Он изменился за эти три дня. Стал чем-то походить на Маркелина, играющего роль вельможи. Может быть, взглядом. Решительнее стал, суровее.
— Все равно разыщем, отдай, — попросил Пудяков.
Мать окаменела с приоткрытым ртом, с испуганными побелевшими глазами.
Отец неторопливо вылез из-за стола, разгладил рукой бороду, распушил.
— Китрадку я сдам. Разыщете, верно… — смиренно пробормотал он.
— Ты всегда мужиком умным слыл, — без иронии сказал Пудяков. Он был родом из волостного села и давно знал отца.
— Сдать-то сдам, тока право за собой оставлю правду искать.
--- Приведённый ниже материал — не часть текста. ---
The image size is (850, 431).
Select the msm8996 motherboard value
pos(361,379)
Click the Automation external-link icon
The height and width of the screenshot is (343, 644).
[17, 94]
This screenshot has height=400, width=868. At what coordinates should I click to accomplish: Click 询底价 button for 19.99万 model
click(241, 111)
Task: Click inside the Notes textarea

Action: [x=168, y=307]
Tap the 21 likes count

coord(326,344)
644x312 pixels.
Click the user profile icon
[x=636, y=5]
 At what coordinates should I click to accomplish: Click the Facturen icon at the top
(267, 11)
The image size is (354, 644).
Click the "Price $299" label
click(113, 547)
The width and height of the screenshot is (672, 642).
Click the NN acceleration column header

До Москвы дойду, а узнаю, имеете вы право народу рот затыкать. — Отец вынул тетрадь из-под подушки. — Этот приговор мир вынес, трудовые крестьяне. Триста тридцать душ свой голос подали, а вы их за горло берете… Кабы сами не задохнулись от всевластья…
— Давай, давай, агитируй, — выхватил тетрадку Мишка. — Мы сами кого хошь сагитируем. Собирайся! Поедем!
— Куда жа на ночь-то, родименькие мои! — запричитала мать, вскакивая с лавки с мокрыми глазами. — Да в мороз такой!
— Глань! — прикрикнул строго отец. — Охолони!
— Игнаша! Чаво они с тобой исделають?
— Сядь… Вернусь…
— Ничего, теть Глань, — протянул тетрадь Пудякову Мишка, — три года назад моя мать не так выла, когда твой муж меня арестовал, чтоб на германский фронт вернуть, милое ему Временное правительство защищать. Как видишь, живой, не пропал. Вернется и Игнат…
Пудяков раскрыл тетрадь, подошел ближе к столу, к лучине, сощурился, вглядываясь в страницу.
— Тусменно как у вас.
— Када я комиссарил, карасину было хучь купайся в нем. А ваша власть довела, в лампу залить нечего… — съязвил отец.
— Не путались бы под ногами, все б было.
— Плохому танцору все мешает.
— Собирайся давай! Хватит язык чесать, — посуровел, нахмурился Пудяков. — До Заполатово путь неблизкий.
Егор понял, что отца сначала повезут в волость, а потом уж в Борисоглебск. А может, и из волости отпустят. Приговор-то он не отправил.
Но отец из Заполатово не вернулся. Без него о сватовстве думать было нечего. Кончился отпуск у Егора, поехал отмечаться в волость к военкому и узнал, что отца отправили в уезд, в Борисоглебск. Повез его Мишка Чиркунов с двумя красноармейцами. И вестей оттуда пока никаких нет.
Так и не увидел больше отца Егор Анохин. Сражался с Врангелем. В мае тяжело ранен был. Отлежался в больнице, в Тамбове, получил справку в Тамбовском Окружном Эвакуационном пункте, что по случаю тяжелого ранения освобожден от несения военной службы от 10 июня 1920 года по статье № 26 Литер Д, и вернулся в Масловку. И только тогда узнал, что Мишка Чиркун убил отца по дороге в Борисоглебск, якобы при попытке к бегству.